Annie singles chronology
| "Chewing Gum" (2004) | "Heartbeat" (2004) | "Happy Without You" (2005) |

Alternative cover
- UK CD single #2

= Heartbeat (Annie song) =

2004 song by Annie

"Heartbeat" is a song by the Norwegian singer Annie from her first studio album, Anniemal (2004). She co-wrote the song with its producers, Svein Berge and Torbjørn Brundtland. It was released under the title "My Heart Beat" as the album's second single in 29 November 2004. The lyrics of "Heartbeat" describe finding new love at a nightclub, surrounded by close friends. The song received acclaim from music critics.

"Heartbeat" was listed at number one on Pitchforks top 50 singles of 2004 and at number 17 on its list of the top 500 songs of the 2000s. It was used in two scenes of the 2005 film Melissa P., based on the Italian writer Melissa Panarello's first novel.

==Composition==
"Heartbeat" is a pop song composed in F-sharp minor. It is written in common time and at a tempo of 128 beats per minute. The song uses a i-VI-iv-v chord progression. There is a key change in the chorus that puts the song in B minor before going back to F-sharp minor for the subsequent verse.
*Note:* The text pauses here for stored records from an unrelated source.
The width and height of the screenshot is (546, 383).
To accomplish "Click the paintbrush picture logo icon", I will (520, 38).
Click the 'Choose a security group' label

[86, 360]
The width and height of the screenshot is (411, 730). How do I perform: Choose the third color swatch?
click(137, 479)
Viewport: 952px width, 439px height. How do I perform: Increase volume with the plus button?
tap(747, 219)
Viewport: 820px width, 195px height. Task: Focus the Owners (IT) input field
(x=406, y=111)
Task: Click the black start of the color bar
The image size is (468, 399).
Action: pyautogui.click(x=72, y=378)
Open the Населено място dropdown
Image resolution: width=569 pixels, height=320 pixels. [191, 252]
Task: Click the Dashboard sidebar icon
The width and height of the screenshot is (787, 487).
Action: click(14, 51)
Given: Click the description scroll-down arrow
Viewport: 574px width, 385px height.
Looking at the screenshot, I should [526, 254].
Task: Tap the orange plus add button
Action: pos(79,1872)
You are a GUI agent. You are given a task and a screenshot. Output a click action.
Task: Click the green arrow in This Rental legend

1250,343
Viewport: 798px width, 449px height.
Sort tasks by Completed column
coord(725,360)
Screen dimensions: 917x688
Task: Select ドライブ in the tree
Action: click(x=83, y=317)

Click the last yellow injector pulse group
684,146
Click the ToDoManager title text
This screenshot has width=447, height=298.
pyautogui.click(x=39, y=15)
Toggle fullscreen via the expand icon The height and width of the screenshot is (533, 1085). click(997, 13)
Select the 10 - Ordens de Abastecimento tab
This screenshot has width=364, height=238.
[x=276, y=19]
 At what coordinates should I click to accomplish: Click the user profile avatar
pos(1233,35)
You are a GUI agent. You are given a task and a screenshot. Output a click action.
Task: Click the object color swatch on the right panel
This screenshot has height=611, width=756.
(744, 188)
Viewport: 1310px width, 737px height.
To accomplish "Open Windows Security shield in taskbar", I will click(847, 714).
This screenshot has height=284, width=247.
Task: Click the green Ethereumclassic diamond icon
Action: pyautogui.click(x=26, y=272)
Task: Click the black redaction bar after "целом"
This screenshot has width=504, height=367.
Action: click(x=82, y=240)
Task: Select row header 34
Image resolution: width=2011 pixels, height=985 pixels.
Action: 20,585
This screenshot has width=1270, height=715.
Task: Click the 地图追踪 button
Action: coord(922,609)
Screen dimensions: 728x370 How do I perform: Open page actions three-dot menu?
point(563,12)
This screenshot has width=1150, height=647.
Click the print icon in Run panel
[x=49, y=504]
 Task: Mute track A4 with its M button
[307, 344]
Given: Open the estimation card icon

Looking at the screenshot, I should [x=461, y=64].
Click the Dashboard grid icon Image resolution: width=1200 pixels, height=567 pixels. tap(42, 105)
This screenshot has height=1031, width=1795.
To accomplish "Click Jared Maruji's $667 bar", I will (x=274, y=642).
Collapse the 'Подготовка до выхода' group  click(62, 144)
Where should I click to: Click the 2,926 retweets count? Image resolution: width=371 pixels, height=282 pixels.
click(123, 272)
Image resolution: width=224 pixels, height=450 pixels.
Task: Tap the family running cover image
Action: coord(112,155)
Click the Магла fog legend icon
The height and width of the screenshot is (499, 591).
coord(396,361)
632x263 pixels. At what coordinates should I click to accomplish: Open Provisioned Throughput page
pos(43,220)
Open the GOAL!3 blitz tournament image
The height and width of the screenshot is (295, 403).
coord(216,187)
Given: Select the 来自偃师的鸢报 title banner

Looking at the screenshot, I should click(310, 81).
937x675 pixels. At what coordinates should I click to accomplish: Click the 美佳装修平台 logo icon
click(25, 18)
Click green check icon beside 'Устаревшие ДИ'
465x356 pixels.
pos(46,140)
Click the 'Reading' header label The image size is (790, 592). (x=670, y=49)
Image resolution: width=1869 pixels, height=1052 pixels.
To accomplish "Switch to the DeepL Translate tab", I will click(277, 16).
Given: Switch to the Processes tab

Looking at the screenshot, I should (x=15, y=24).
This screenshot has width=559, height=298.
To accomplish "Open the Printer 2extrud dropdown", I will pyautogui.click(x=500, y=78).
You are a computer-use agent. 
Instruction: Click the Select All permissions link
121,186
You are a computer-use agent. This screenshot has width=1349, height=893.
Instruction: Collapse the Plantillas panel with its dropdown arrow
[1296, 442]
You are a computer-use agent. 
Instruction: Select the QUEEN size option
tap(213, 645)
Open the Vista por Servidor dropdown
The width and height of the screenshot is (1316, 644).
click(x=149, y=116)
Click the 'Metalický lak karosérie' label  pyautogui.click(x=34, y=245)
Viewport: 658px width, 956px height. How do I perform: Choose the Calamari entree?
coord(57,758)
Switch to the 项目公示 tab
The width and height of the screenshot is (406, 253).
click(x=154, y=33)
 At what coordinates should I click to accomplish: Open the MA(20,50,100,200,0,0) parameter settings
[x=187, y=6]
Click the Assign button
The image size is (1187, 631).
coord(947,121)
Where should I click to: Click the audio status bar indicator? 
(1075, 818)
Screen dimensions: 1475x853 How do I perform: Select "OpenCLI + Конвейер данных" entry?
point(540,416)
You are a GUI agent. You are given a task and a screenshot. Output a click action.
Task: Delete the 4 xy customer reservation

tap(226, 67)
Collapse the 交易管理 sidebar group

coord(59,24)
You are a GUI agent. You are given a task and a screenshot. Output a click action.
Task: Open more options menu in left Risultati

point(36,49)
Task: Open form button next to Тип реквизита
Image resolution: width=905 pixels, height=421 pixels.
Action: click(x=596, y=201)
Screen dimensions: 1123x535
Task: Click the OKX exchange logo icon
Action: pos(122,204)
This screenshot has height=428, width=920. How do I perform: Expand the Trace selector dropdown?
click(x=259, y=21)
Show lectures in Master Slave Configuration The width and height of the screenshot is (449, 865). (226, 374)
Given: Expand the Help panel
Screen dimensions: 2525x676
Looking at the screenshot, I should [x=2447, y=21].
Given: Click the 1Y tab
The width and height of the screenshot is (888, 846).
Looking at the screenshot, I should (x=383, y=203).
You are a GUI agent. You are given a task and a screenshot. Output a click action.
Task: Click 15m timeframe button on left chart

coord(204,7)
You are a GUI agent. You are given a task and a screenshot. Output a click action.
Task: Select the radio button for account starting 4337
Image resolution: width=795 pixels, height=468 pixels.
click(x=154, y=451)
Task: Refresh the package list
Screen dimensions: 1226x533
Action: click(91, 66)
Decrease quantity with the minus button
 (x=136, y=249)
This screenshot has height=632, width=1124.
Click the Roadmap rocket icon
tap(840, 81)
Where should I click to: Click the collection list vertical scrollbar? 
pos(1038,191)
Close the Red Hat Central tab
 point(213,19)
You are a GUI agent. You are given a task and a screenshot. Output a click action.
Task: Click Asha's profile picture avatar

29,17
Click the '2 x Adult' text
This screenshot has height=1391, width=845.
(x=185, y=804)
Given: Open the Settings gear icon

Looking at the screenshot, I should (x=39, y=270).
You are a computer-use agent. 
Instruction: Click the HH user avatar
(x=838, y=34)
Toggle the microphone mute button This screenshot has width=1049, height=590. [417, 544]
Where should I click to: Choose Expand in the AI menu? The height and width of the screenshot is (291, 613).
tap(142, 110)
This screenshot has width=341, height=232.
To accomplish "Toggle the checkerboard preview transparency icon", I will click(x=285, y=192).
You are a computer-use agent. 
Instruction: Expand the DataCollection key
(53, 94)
Its lyrics narrate a night of going to clubs with friends. "Heartbeat" uses a drum beat which symbolizes a heartbeat and doubles its tempo when Annie's persona catches the attention of her romantic interest on the dancefloor.

==Critical reception==
"Heartbeat" received acclaim from music critics. Scott Plagenhoef's review for Pitchfork named it "the best song of the year" for being a "deceptively simple and surprisingly beautiful articulation of basic human need, beautifully encapsulating every element of human excitement". In his review for Rolling Stone magazine, Barry Walters remarked that the song "evokes your favorite punk/dance mash-up and betters it". For The Village Voice, Jody Rosen commented that the song's chorus "edges toward rock and a melody durable enough to withstand countless repeated listenings". Entertainment Weekly's Raymond Fiore referred to "Heartbeat" as an "indie-cred masterstroke".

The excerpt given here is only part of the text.